Of course Cameron is different. There are not many fifteen year old boys who walk arm in arm with their mother home from school, nor are there many fifteen year old boys who would sit and watch The Wiggles from sun up to sun down if they were allowed to. (No, he isn't allowed to) Nor would many fifteen year old boys think hanging out with a group of mothers twice a week was fun. However, for all his differences he also has a lot of similarities with other boys his own age.
He thinks, burping, picking your nose and passing wind are hilariously funny. Cars are to be admired and pointed out with huge enthusiasm and his bedroom has that funky smell that all teenager boys bedrooms have.
So there you have it, he is the same but he is different. So how do we deal with these contradictions?
Cameron is our son before he is anything else and he is a big brother as well. In our house those two labels mean a lot more than disabled, special needs, epileptic or acquired brain injury.
Some families seem to change the rules for their person with special needs but we don't. Our lifestyle has had to change and the way our house is organized and run has had to change but Cameron is treated no differently to anyone else in the family.
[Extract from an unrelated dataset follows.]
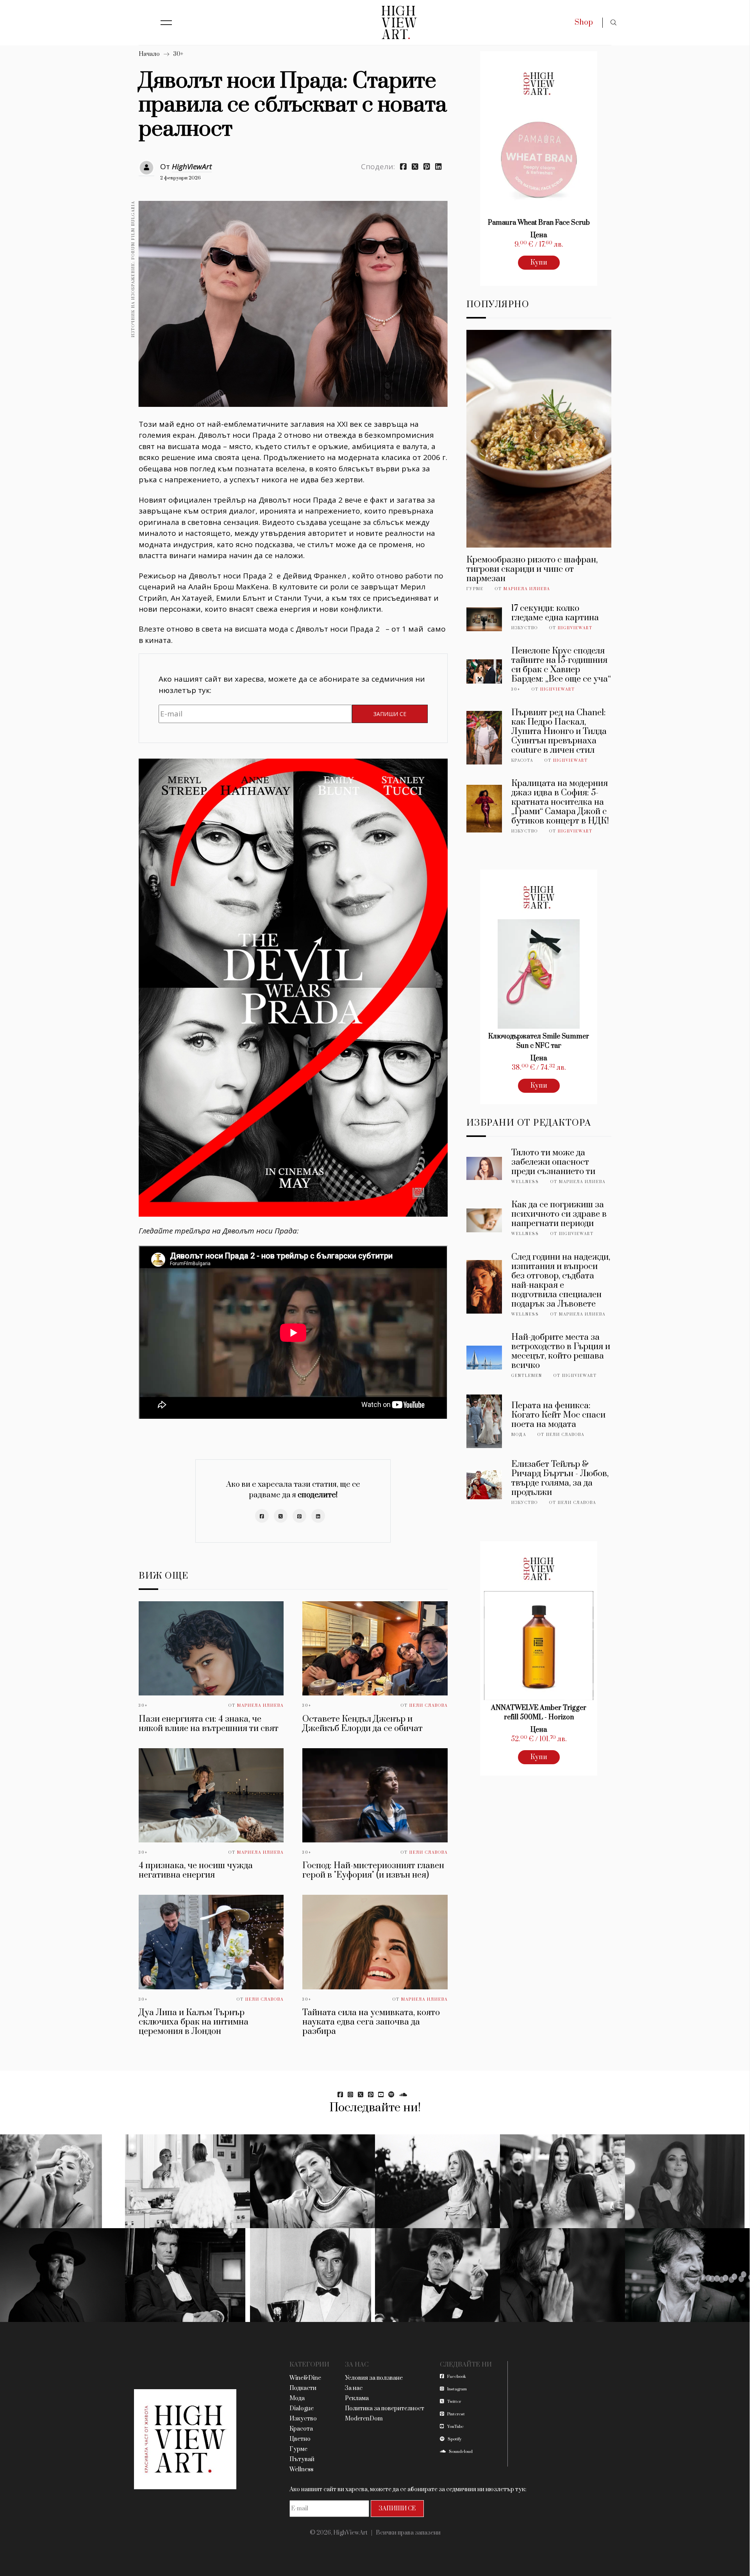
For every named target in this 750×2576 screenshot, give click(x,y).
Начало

He is still expected to show respect, learn the rules, follow the rules and learn that every action has a consequence - sometimes good and sometimes bad.
Yes, allowances have to be made, just as you would for a baby or toddler, because Cameron can not physically or intellectually do a lot of the things the rest of us can do but we never expect him to be different, we expect him to be the same and consequently there have been times when he has shown great maturity, intelligence and grace.
So, how would I complete this weeks Special Saturday sentence?
People with Special Needs are different but still the same.